Rendering via CUDA

PorcupineFloyd · November 03, 2009, 06:19:27 PM

Errrrr I've just stumbled upon this: http://flam4.sourceforge.net/

This is basically an Apophysis compatible fractal frame renderer which utilizes CUDA to do computation.

I've downloaded it, opened a single .flame file, hit "Render!" and was completely shocked. It rendered at pretty nice quality with 5 - 7 FPS. And then I've found that it can also render flames to disk. So I've typed in resolution of 3600 x 2400 and quality of 2500 and hit render. After like 2 - 5 minutes it was rendered and I had to pick up my jaw from the floor.
Last week I was rendering the same flame in Apophysis and it took like 3 or 4 hours to complete.

Now imagine that Terragen could benefit from it. In one way or another. Maybe just parts of rendering if the whole thing cannot be done but you know... from 4 hours to 4 minutes - and it's just GTX 260. Why bother about i7 then?

rcallicotte · November 04, 2009, 01:32:51 PM

Can't wait to try it. Good find! Thanks.

penang · November 06, 2009, 06:36:03 AM

Quote from: PorcupineFloyd on November 03, 2009, 06:19:27 PM
Errrrr I've just stumbled upon this: http://flam4.sourceforge.net/

This is basically an Apophysis compatible fractal frame renderer which utilizes CUDA to do computation.

I've downloaded it, opened a single .flame file, hit "Render!" and was completely shocked.
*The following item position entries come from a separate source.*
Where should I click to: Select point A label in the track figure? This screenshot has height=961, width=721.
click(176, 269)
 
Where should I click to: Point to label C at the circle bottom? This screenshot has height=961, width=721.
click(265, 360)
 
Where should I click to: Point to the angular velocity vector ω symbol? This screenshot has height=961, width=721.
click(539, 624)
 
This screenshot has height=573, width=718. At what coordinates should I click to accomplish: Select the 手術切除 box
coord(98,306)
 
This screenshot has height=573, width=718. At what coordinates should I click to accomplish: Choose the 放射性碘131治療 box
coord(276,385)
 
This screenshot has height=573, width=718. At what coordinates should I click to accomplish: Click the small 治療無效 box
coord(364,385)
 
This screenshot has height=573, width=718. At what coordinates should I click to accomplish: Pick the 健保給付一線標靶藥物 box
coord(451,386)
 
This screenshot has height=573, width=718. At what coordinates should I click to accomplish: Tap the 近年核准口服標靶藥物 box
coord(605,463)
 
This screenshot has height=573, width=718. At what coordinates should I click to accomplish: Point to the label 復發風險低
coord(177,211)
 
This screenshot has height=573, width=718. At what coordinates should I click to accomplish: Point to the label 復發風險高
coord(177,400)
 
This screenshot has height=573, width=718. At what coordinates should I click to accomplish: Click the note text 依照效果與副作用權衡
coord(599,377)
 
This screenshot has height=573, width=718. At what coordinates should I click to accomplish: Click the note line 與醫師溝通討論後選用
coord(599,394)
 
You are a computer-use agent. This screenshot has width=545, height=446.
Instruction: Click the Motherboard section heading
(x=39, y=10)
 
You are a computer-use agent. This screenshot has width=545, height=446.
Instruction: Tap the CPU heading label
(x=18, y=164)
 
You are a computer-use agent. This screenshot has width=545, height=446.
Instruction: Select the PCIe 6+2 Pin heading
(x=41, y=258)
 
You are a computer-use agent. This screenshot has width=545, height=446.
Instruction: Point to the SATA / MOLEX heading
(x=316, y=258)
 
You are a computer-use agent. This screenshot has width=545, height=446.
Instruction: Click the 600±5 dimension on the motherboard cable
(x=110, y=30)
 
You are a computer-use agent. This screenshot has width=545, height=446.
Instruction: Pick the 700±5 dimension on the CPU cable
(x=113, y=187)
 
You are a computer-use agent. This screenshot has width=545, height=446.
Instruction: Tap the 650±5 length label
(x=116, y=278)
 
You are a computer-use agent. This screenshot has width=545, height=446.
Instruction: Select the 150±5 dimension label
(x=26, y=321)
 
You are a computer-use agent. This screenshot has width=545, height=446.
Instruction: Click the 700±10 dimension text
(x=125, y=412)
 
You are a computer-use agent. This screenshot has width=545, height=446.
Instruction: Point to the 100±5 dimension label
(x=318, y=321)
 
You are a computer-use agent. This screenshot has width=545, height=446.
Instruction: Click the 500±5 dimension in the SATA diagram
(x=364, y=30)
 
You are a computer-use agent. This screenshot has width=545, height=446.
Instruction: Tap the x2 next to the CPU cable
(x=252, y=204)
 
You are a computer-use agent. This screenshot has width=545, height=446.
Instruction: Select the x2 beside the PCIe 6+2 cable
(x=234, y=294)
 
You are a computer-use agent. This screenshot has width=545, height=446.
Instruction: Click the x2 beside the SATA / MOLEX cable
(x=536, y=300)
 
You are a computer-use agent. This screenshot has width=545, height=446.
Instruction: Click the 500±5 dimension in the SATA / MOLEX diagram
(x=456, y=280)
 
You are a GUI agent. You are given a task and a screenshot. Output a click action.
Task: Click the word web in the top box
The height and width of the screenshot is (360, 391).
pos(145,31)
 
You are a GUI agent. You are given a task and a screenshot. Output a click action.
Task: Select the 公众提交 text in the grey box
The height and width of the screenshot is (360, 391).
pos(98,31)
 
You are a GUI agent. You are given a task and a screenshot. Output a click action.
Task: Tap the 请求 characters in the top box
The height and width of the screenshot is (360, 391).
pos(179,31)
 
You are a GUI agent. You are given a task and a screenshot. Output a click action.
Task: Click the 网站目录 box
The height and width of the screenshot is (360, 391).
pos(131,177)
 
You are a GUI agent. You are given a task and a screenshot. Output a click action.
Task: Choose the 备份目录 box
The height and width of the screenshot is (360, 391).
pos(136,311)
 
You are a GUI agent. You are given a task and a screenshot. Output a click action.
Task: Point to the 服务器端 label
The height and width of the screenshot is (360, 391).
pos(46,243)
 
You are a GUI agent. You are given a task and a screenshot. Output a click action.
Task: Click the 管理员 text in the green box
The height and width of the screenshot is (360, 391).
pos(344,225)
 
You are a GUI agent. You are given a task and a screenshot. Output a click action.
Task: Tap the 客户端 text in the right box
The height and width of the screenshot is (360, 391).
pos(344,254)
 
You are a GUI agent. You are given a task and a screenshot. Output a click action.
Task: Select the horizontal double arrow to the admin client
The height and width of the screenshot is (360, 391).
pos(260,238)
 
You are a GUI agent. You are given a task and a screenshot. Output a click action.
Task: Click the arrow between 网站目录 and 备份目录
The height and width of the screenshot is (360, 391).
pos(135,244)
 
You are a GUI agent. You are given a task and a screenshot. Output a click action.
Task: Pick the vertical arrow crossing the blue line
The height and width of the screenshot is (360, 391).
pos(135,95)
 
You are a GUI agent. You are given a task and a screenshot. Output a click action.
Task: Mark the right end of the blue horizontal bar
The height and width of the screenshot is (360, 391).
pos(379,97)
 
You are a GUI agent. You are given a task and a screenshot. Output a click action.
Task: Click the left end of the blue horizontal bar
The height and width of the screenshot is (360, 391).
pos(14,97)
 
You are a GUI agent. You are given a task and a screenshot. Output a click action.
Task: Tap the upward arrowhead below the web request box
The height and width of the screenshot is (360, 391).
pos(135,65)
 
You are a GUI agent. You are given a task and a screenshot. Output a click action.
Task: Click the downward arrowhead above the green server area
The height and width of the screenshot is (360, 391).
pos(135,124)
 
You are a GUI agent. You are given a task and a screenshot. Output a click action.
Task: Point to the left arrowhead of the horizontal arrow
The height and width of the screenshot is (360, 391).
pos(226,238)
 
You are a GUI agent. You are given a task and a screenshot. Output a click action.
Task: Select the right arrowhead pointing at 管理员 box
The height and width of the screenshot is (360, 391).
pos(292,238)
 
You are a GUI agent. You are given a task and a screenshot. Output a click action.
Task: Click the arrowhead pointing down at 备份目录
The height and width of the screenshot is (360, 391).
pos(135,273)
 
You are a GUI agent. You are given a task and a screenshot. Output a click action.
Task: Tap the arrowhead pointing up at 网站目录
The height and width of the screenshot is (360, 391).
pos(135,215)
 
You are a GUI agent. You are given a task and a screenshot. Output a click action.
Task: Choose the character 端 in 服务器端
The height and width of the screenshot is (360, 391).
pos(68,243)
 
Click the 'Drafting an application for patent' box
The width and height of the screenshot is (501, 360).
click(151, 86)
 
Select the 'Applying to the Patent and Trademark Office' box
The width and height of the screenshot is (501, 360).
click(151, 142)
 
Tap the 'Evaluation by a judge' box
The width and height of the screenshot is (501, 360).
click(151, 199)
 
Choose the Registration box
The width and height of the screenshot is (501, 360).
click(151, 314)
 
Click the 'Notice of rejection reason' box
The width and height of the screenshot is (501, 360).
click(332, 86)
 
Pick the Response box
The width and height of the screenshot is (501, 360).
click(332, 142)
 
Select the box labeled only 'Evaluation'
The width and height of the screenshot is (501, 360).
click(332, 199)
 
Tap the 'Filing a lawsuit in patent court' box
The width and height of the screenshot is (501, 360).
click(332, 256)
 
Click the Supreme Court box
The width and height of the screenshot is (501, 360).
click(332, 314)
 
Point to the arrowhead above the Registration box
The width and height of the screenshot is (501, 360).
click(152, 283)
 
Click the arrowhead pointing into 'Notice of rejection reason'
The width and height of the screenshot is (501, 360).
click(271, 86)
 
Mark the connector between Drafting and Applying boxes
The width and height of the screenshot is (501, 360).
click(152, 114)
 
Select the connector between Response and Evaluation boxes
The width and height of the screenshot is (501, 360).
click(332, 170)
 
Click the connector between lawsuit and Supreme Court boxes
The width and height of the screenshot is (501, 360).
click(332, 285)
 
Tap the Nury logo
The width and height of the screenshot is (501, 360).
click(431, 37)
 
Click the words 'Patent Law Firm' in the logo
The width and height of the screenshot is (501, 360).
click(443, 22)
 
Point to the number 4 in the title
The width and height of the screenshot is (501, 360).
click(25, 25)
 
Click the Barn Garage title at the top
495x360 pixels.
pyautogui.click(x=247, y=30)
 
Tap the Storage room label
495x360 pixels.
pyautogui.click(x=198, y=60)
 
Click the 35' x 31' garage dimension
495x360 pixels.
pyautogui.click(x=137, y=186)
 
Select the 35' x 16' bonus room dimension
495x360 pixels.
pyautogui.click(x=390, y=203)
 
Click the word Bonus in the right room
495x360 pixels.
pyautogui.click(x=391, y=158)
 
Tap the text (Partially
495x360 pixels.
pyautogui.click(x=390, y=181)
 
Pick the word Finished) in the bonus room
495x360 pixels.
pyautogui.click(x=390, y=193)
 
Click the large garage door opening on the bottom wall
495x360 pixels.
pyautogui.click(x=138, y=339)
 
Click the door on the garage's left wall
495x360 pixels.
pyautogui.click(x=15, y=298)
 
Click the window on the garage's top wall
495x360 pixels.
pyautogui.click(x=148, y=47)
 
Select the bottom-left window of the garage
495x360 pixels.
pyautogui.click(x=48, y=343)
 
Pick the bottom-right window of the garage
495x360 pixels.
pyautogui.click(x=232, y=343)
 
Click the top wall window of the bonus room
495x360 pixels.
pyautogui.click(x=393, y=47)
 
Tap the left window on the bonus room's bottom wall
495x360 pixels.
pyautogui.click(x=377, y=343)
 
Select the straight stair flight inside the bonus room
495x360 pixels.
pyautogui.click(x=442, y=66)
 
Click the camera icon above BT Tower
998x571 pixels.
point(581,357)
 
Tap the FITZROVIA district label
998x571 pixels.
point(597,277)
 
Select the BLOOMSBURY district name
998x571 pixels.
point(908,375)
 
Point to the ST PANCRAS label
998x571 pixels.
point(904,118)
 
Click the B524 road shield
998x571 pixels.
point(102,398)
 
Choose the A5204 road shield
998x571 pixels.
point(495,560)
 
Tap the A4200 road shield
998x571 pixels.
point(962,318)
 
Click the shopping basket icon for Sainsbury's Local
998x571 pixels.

It rendered at pretty nice quality with 5 - 7 FPS. And then I've found that it can also render flames to disk. So I've typed in resolution of 3600 x 2400 and quality of 2500 and hit render. After like 2 - 5 minutes it was rendered and I had to pick up my jaw from the floor.
Last week I was rendering the same flame in Apophysis and it took like 3 or 4 hours to complete.

Now imagine that Terragen could benefit from it. In one way or another. Maybe just parts of rendering if the whole thing cannot be done but you know... from 4 hours to 4 minutes - and it's just GTX 260. Why bother about i7 then?

Yes, I am a user of Flam4 as well, and yes, it *is* that fast !!

Think of the cost of GPUs and then think of the cost of i7..... the example I outlined in my previous message (HD 4870's performance is 10X that of the best i7 in the market), I can only come to one conclusion -----

If the rendering function of Terragen can be offload to GPU (either Nvidia or ATI or both), then the performance of Terragen would have jumped by at least 10 X, and, most importantly, the MARKET for Terragen would have expanded as well !!!!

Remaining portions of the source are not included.